The names can be a little misleading. Upper Egypt was the meandering southern half of the realm which stretched toward the deserts of modern-day Sudan. Lower Egypt included the Nile Delta which flared out toward what we now call the Mediterranean Sea.
The nomenclature came from the unique fact that the Nile flows north from its spring in the heart of Africa, which meant that Upper Egypt was upstream. Citizens of Upper Egypt were considered hardy and forthright; they had limited interaction with the outside world due to the natural barrier of the desert. Conversely, the people of Lower Egypt were on the doorstep of the Levant region and the Mediterranean and were considered more outward looking.

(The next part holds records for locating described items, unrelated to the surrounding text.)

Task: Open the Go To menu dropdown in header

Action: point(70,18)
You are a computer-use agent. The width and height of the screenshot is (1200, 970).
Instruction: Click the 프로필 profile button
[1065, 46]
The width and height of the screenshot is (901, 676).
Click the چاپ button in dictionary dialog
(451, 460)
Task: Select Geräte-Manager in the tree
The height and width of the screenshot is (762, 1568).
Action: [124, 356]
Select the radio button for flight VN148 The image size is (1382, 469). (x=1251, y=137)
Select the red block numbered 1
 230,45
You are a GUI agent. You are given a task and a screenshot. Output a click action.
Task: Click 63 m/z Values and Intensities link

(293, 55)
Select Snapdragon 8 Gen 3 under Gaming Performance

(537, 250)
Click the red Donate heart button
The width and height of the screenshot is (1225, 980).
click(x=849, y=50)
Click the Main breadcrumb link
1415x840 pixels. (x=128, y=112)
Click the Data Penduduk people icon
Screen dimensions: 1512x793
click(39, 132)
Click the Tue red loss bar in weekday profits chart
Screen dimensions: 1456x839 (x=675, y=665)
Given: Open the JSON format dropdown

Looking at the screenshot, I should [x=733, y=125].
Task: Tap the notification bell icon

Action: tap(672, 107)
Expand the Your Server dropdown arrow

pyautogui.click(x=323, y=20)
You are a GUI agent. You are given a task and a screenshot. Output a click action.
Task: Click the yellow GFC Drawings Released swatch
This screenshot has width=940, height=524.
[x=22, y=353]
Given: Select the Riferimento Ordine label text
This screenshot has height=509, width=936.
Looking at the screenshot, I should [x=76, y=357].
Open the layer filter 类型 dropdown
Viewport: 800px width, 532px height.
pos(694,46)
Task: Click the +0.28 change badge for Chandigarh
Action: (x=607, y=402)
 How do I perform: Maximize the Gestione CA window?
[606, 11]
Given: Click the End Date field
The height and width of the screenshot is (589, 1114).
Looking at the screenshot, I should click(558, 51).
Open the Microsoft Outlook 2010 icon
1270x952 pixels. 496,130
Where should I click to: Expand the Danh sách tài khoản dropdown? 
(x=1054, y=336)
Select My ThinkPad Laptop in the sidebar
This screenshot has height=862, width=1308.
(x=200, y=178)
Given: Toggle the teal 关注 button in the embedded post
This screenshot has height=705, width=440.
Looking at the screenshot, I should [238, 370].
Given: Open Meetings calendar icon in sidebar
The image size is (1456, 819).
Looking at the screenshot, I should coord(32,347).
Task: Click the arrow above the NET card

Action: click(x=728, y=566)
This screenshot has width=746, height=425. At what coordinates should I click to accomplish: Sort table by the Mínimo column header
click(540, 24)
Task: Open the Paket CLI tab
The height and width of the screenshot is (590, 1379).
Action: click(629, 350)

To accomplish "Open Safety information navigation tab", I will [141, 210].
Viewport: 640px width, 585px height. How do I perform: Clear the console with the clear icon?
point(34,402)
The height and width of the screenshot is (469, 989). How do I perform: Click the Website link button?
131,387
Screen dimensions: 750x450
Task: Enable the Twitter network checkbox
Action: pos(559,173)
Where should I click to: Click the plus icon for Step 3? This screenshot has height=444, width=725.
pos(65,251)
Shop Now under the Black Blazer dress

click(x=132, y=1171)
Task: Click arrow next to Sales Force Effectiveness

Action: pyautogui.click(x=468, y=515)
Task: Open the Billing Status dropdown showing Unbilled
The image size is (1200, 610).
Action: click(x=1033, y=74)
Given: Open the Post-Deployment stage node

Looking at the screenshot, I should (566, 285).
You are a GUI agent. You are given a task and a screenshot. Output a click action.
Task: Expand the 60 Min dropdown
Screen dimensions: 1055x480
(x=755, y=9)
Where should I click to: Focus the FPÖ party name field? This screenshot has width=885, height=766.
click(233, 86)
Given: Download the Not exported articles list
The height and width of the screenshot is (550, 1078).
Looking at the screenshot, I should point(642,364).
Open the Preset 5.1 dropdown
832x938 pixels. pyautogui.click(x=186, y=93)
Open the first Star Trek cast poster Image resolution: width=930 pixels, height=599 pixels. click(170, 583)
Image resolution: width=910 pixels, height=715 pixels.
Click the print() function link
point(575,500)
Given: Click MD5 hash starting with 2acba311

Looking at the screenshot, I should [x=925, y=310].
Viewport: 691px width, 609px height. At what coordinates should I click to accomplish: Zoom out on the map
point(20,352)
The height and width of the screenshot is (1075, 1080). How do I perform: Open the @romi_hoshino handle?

The differences between the two should not be exaggerated, however; most Egyptians lived in much the same way as each other. The population can only be guessed at, but it is generally agreed that it would have not exceeded 5 million.
As well as bountiful harvests, the Nile offered other significant advantages. Traversable in either direction, the Nile was effectively the world’s first great highway. Trade over water was far easier than by the overland caravans of Egypt’s neighbors. The Nile also gave Egypt access to both the Mediterranean and the Red Sea, making trade from most of the known world possible. The only local resource the Egyptians truly lacked was quality lumber for shipbuilding, which they imported from Lebanon. The Nile was also very useful for communication. As every Egyptian lived beside the Nile, word and orders could travel quickly.
Over time, Egyptian society evolved and the power of the pharaoh varied, but Ancient Egypt was a naturally conservative society that valued balance and stability. The pharaoh was considered the divine ruler of Egypt, the earthly embodiment of the gods, and the conduit between the earth and the heavens. His responsibilities extended to the spiritual world as he was to be ever vigilant against the forces of evil. The crowns came with innumerable religious responsibilities. The symbols of the pharaoh were the crook and the flail, a symbol of the king’s power to persuade or to compel.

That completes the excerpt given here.